SUPPLIED PASSAGE ::
E5P1: In just the same way as thoughts or the information about things are ordered and connected in the Mind, so affections of the body, or images of things are ordered and connected in the body.

E5P14: The Mind can bring it about that all the Body’s affections, or images of things are related to the Information of God.

What becomes clearer, because of what Wittgenstein might say is the grammar of the word “information”, is that there is a conflation that Spinoza performs, particularly with the genitives. The “information of the mind, body or affections” can simultaneously mean “information about the mind, body or affections” and “information which is concordantly expressed in parallel to the mind, body or affections”. This is not understood to be a confusion on Spinoza’s part, but rather is a negotiation of what can be called the two aspects of “sign”, its actionable, dignifying power and its representational power. Information (idea) is always possibly “about” and “of”. It both expresses the state of the mind/body, yet also puts this body into a relation to other bodies (identifiable as a degree of being). This is a fundamental Spinozist point. What turning away from the English word “idea” does, as translation is strained because of distinctions in the use of “information”, is separate out any representationalist picturing from the very act of thinking, which for Spinoza is an act of doing. My idea of dogs, or my dog “Tiger” or my idea of Freedom is primarily information about my body, (but in relation to the rest of the world).

What makes this informational approach in Spinoza startling is that he couples this calculative, even propositional sense with an affective appreciation of the Body. All thoughts carry the body with them and as such are also felt states of the Body, affects, as it seeks to express itself more Joyfully and Powerfully. Bodies, at least in the human/animal sphere, are primarily joined through an imaginary and affective sharing of what is felt. Information, therefore, organizationally feels, and all calculations must be seen as calculations of the Body as Flesh, historically positioned and conjoined to other feeling bodies. (For more on the affective and still rational potentialities in a Deleuzian/Davidsonian sense, see Wasps, Orchids, Beetles and Crickets.)

  

Spinoza’s Idea as Information

 

E2p13 The correspondent of the information contituting the human Mind is the Body, or a certain mode of Extension which actually exists, and nothing else.

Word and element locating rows

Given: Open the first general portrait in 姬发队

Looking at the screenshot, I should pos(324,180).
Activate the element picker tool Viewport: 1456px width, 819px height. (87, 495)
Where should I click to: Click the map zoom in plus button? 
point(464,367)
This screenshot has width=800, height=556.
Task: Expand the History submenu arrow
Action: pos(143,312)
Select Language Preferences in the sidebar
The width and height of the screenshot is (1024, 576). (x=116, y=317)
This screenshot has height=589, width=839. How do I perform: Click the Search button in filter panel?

WHAT YOU WILL DO ::
1) According to the passage on Spinoza's idea as information, why is the double meaning of "information of the mind, body or affections" not a confusion on Spinoza's part?
2) Continue the passage on Spinoza's idea as information past its final quoted proposition, keeping its voice.

RESPONSES PER TASK ::
1) The passage says the double meaning negotiates two aspects of "sign": its actionable, dignifying power and its representational power. Information can therefore always be both "about" something and "of" it.

2)
A brief thought, which I constantly have imagined that needs to be said, but I have yet to say it fully to myself, and not to others. Is there not something in Spinoza’s notion of Idea (Adequate or Inadequate) which is readily implied by the concept “Information”? In many of the standard views of information we can more clearly see the implication of the thought that all things come in expressions of Extension and Information (Idea). Information would simply be the relations between material expressions. There are perhaps many potential pitfalls in translating Spinoza’s Idea as “information”, the greatest of these is perhaps reducing knowledge to an input/output model (but I sense that it is exactly this model that Spinoza’s theory of knowledge resists). What is most beneficial though, is that phrases like “Inadequate Idea” become “Inadequate information”, quickly making more clear at a glance why falsity is only a privation (of power), that there is no such thing as a completely false idea, (because information, even the most mis-directed, is still doingsomething; it just isn’t doing what you think it is). Talking of Idea as information does much to dispell the thought that Idea is a “representation” as in a picturing, which for Spinoza I don’t think it really is.

I cannot help but feel that there are several avenues to this understanding.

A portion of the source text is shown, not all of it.